The agency certifies that legal counsel has reviewed the proposal and found it to be within the state agency's legal authority to adopt.

Filed with the Office of the Secretary of State on May 3, 2022.

TRD-202201735

Haley Cochran

Rules Attorney, Office of General Counsel

Railroad Commission of Texas

Earliest possible date of adoption: June 19, 2022

For further information, please call: (512) 475-1295


SUBCHAPTER C. VEHICLES

16 TAC §9.202, §9.211

The Commission proposes the amendments under Natural Resources Code sections 113.087 and 113.088, amended by Senate Bill 1582 (87th Legislature, Regular Session), and Natural Resources Code section 113.0955, added by Senate Bill 1668 (87th Legislature, Regular Session).

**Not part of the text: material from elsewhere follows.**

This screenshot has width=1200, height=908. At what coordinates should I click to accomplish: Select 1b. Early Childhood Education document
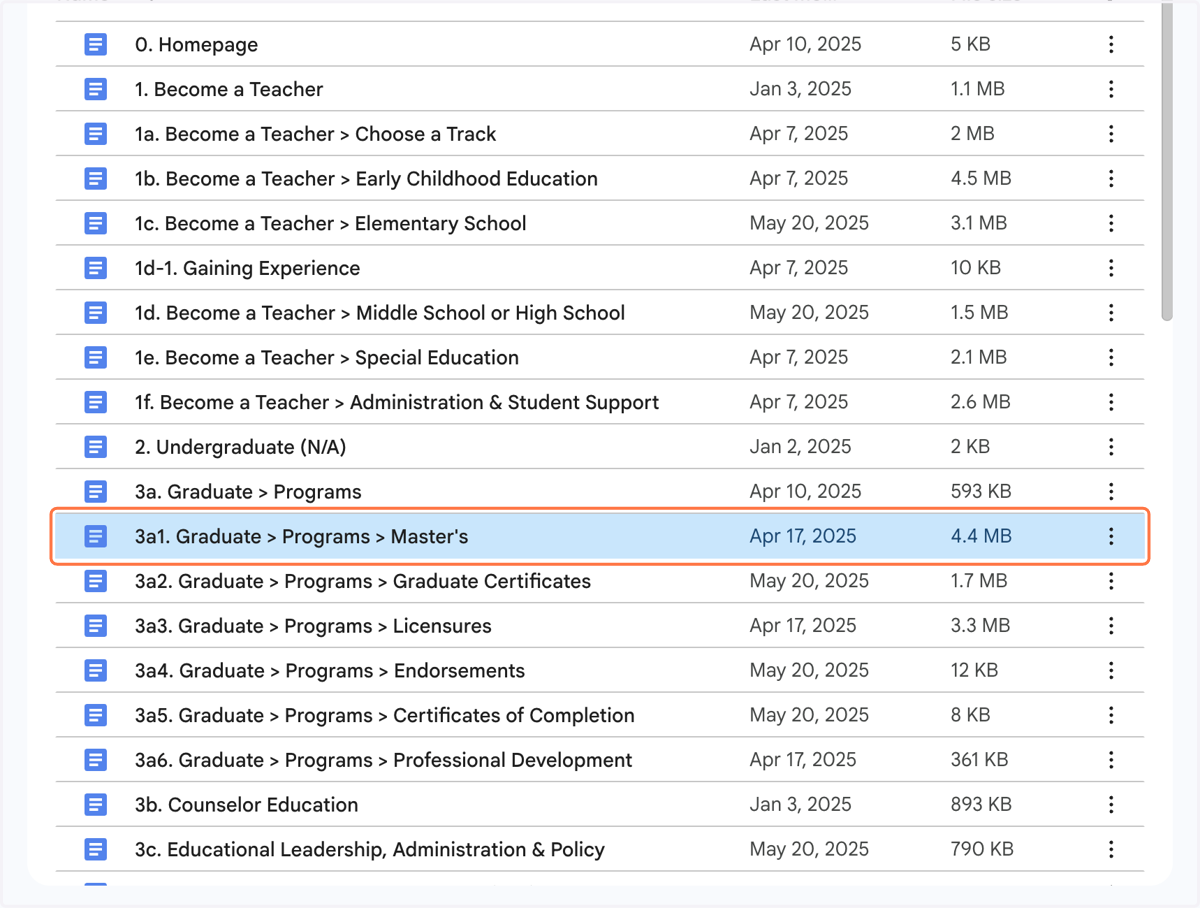tap(600, 179)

The Commission also proposes the amendments under Texas Natural Resources Code, §113.051, which authorizes the Commission to promulgate and adopt rules and standards relating to any and all aspects or phases of the LP-gas industry that will protect or tend to protect the health, welfare, and safety of the general public.

Statutory authority: Texas Natural Resources Code, §§113.051, 113.087, 113.088 and 113.0955.

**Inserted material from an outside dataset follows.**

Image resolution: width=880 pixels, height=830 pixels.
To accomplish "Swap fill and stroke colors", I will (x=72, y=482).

Cross reference to statute: Texas Natural Resources Code Chapter 113.

§9.202.Registration and Transfer of LP-Gas Transports or Container Delivery Units.

(a) A person who operates a transport equipped with LP-gas cargo tanks or any container delivery unit, regardless of who owns the transport or unit, shall register such transport or unit with AFS in the name or names under which the operator conducts business in Texas prior to the unit being used in LP-gas service.

(1) To register a cargo tank unit previously unregistered in Texas, the operator of the unit shall:

(A) pay to AFS the $270 registration fee for each bobtail truck, semitrailer, [container delivery unit,] or other motor vehicle equipped with LP-gas cargo tanks;

(B) file a properly completed LPG Form 7;

(C) file a copy of the Manufacturer's Data Report;

(D) file a copy of the DOT Certificate of Compliance; and

(E) file a copy of the hydrostatic or pneumatic test required by §9.208 of this title (relating to Testing Requirements), unless the unit was manufactured within the previous five years or 10 years for units which meet the exemption in 49 CFR 180.407(c).

(2) To register a container delivery unit previously unregistered in Texas, the operator of the unit shall:

(A) pay to AFS the $270 registration fee for each container delivery unit; and

(B) file a properly completed LPG Form 7A.

(3) [(2)] To register a bobtail truck, semitrailer, container delivery unit, or other motor vehicle equipped with LP-gas cargo tanks [an MC-330/MC-331 specification unit] which was previously registered in Texas but for which the registration has expired, the operator of the unit shall:

(A) pay to AFS the $270 registration fee;

(B) file a properly completed LPG Form 7 for cargo tanks or LPG Form 7A for container delivery units; and

(C) for cargo tanks, file a copy of the latest test results if an expired unit has not been used in the transportation of LP-gas for over one year or if a current hydrostatic test has not been filed with AFS.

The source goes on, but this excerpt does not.